Lower cost, stored to tape

Provision storage container/script

Where allocations previously been made “by hand”, this brings some much needed consistency to the provisioning process. However it has shortcomings with managing existing allocations. Many changes are still made by hand.

Projects

New RW/RO groups for every project, ACL or POSIX _only_

Filesets changed for ACL + POSIX perms

Setting POSIX perms no longer wipes ACL, special ACEs can represent and influence POSIX permissions

Add default posix permissions

Observe applications break with mode 0000 files when used in compute, e.g. git. Start using heritable default of 0700.

Using Ansible

Defining allocations in a declarative style suitable to be used by a “desired state” tool and run idempotently to manage the configuration of an allocation throughout its lifecycle. This development leads to the “ris.research-storage-allocation” Ansible role.

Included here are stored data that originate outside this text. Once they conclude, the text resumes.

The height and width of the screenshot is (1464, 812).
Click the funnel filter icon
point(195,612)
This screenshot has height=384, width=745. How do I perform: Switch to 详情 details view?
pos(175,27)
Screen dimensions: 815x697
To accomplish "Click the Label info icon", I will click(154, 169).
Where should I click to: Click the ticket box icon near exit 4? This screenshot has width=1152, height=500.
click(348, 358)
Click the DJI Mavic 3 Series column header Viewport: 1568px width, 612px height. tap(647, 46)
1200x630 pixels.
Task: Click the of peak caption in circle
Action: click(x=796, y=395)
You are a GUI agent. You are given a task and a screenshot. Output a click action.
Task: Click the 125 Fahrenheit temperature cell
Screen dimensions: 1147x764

NFS turned on for engineering

A fact to be aware of.

Inherit different permissions for files and folders

Git is still not happy, files which should not be executable are made executable. Change to default 0700 for directories, but 0600 for files. Effectively a umask of 0077.

This still munges permissions in git, as it turns out any inherited ACE causes umask to be ignored. POSIX ACLs do this too and IBM has confirmed it is functioning as designed/desired.

The Storage Allocation Today

March 2020

RIS is developing new processes to manage all of this in a more specific and consistent manner. This includes a new interface, “ITSM”, and bringing all allocations up to our current design and standards. It is inevitable that changes and mistakes will occur, and having a record and method to refer to will ensure that such changes or mistakes are more easily caught and avoided in the future.

Recent work and changes may include:

  • Enumerating a definition for every allocation from existing resources

  • Changing fileset comments, which reflect service desk issues, department and fund numbers, contacts, etc.

  • Setting a soft quota to match the hard quota

  • Setting different defaults and inherited permissions for allocations and projects: different settings for directories (“executable”, or “traverse”) and files (not executable by default)

The most notable effect should be files no longer being executable by default. Most allocations required no other changes. This was performed as a necessary step to expanding the storage service to integrate with the compute service, as well as an improvement in consistency and design. During the process, a few recently changed settings may have been reversed:

  • New changes to quotas

  • New changes to member access or nested groups

When this was discovered, steps were taken to remedy and avoid it where possible. It is not expected for this to recur.